On the surface, Alan Paton’s 1948 novel, Cry, The Beloved Country, is about Africa, South Africa in particular, and the drought-plagued province of Natal, on the eastern side of the country. Paton writes movingly about rolling hills, deep, river-fed valleys, and grassy plains that for millennia served as sustenance for the people of Africa. The geography features so prominently in the narrative, that other reviewers have called the geography “one of the book’s most important characters.” But this novel is set during a period of physical and cultural drought. The land is as barren as the tribal system that European colonialism has broken, uprooted and tossed aside. Beneath the surface is a story larger than Johannesburg, larger than Africa itself. It is a story of heartache and hope amid racial tension, and the possibility of reconciliation.
Cry, The Beloved Country tells the story of two men, both fathers. One black, the other white. Their lives collide through the actions of their sons. Stephen Kumalo, the primary focus of the novel, is an African reverend. He makes the long journey from his rural village of Ndotsheni to the overflowing slums of Johannesburg in search of his sister Gertrude and his son Absolom. Kumalo represents the village elder—wise in his humanity, naïve to the ways of the city, rooted in community and tradition—faced with a rapidly changing world. As he embarks on the train for his first visit to the great city, we read: “The journey had begun. And now the fear back again, the fear of the unknown, the fear of the great city where boys were killed crossing the street, the fear of Gerturde’s sickness. Deep down the fear for his son. Deep down the fear of a man who lives in a world not made for him, whose own world is slipping away, dying, being destroyed, beyond any recall” (44).
In Johannesburg, Kumalo discovers that the city has broken his family, stolen their innocence. His sister is a prostitute, his son, Absalom, a killer with a pregnant fiancé. The city tries to break Kumalo too, but he is strong, and resists. He longs for his village, where the tribal rhythms promise peace and safety, and tries to convince his sister and his son’s fiancé to return home with him. His sister will not come.

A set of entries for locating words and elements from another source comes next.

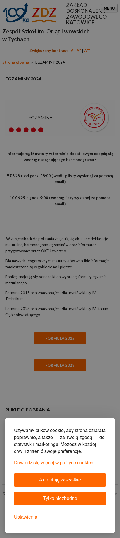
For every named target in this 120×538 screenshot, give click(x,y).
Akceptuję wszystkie (60, 479)
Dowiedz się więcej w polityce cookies (53, 462)
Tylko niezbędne (60, 498)
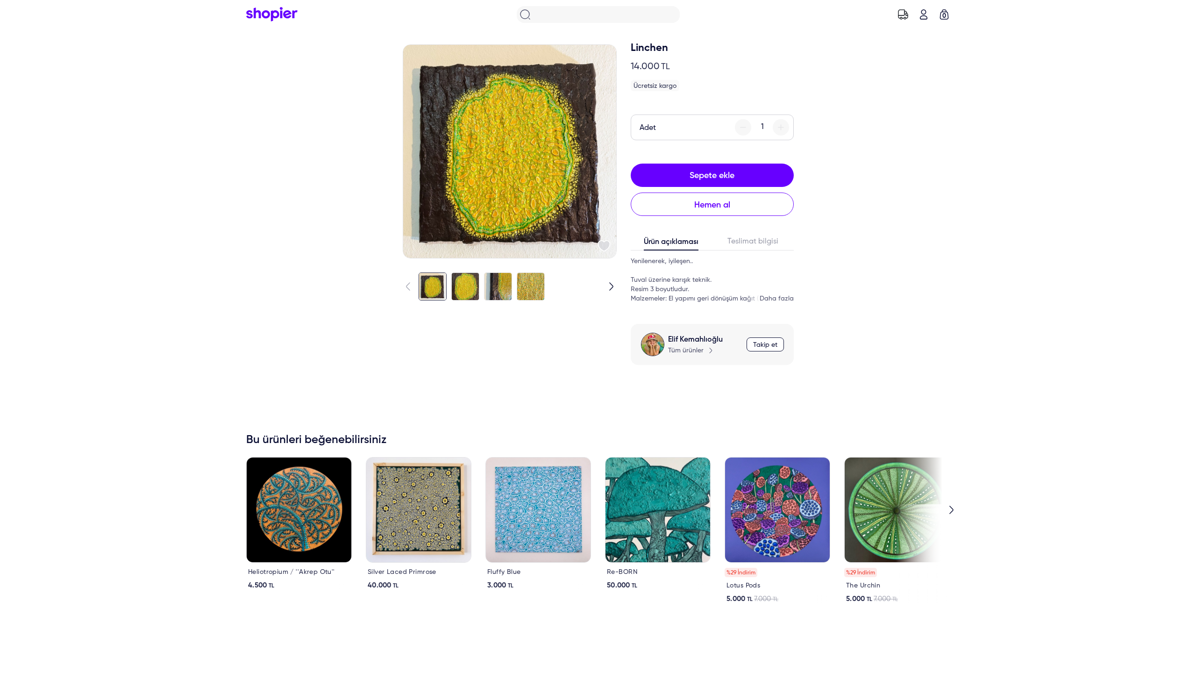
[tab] (671, 244)
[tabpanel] (712, 280)
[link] (299, 523)
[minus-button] (743, 127)
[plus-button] (781, 127)
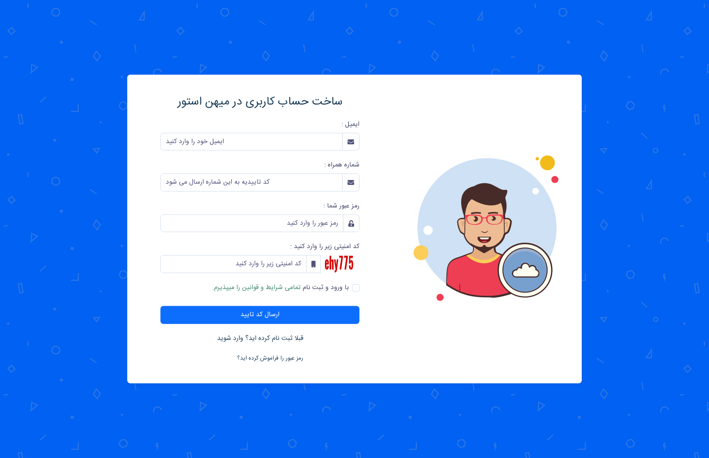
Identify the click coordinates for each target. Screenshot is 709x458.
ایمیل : (350, 125)
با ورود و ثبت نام (280, 288)
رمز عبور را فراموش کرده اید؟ (270, 358)
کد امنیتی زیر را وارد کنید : (324, 247)
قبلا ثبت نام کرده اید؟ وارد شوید (260, 338)
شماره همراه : (342, 165)
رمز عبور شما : (341, 206)
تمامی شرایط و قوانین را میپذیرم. (256, 287)
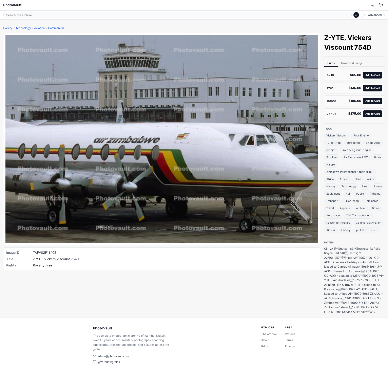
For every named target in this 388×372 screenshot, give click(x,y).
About (265, 340)
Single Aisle (373, 142)
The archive (269, 334)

James Jarvis is a well to-do white farmer. His son Arthur lives in the city where he fights for the civil rights of the black South Africans. It was Arthur that Absalom killed. Jarvis travels to Johannesburg to understand what happened to his son. Jarvis did not know Arthur well, and in mourning, begins to read the articles and speeches he had written in his fight for justice. He meets Kumalo, the father of his son’s murderer, and they realize they live near each other in rural Natal. When Absalom is sentenced to death, both Jarvis and Kumalo return home to the barren countryside.
But something has changed. These men, so separate in wealth, status, culture and race, have both lost sons, one at the hand of the other. Their paths, always parallel, have now come together. Jarvis, who before was content to avoid thinking about the injustice in South Africa, begins using his wealth to help the tribes people in the village. He sends an engineer to show them how to plow the land in new ways that will prevent erosion. He begins work on a dam that will keep water through the next drought. His men show the African farmers how to corral their cattle and collect dung for fertilizer. But why is this progress necessary? Because colonials have segregated society, and pushed the tribes onto smaller and smaller pieces of land, where traditional farming causes erosion, and where water supplies quickly run out.
The novel closes in the early morning on the day of execution. Kumalo goes to a mountain to pray, and meets Jarvis at the foot of the hill, where they mourn together. On the final page, dawn breaks.
Why dawn? Jarvis and Kumalo have come to embody a future South Africa that Arthur wrote about in one of his papers, a future made possible not through power or law, but through sacrifice and love. “There is only one thing that has power completely, and that is love. Because when a man loves, he seeks no power, and therefore he has power. I see only one hope for our country, and that is when white men and black man desire neither power nor money, but desiring only the good of their country, come together to work for it” (71).
Cry, The Beloved Country is not a utopian dream of easy answers and quick solutions. Rather, Paton reveals the complex nuances of racial and cultural tension and hints as the painful, tedious work that must be done to bring about reconciliation and open the floodgates for the rising tide that raises all ships, waters all fields, and provides nourishment for all our children. The title is derived from a passage where Paton warns about the danger of loving the familiar too much:
“Cry, the beloved country, for the unborn child that is the inheritor of our fear. Let him not love the earth too deply. Let him not laugh too gladly when the water runs through his fingers, nor stand too silent when the setting sun makes red the veld with fire. Let him not be too moved when the birds of his land are singing, nor give too much of his heart to a mountain or a valley. For fear will rob him of all if he gives too much.”
When we love our home, our culture, the things that make us feel familiar, too much, that love may turn to fear and violence in the face of a perceived threat to our norms. Cry, The Beloved Country offers a sober, beautiful reminder that another way is possible.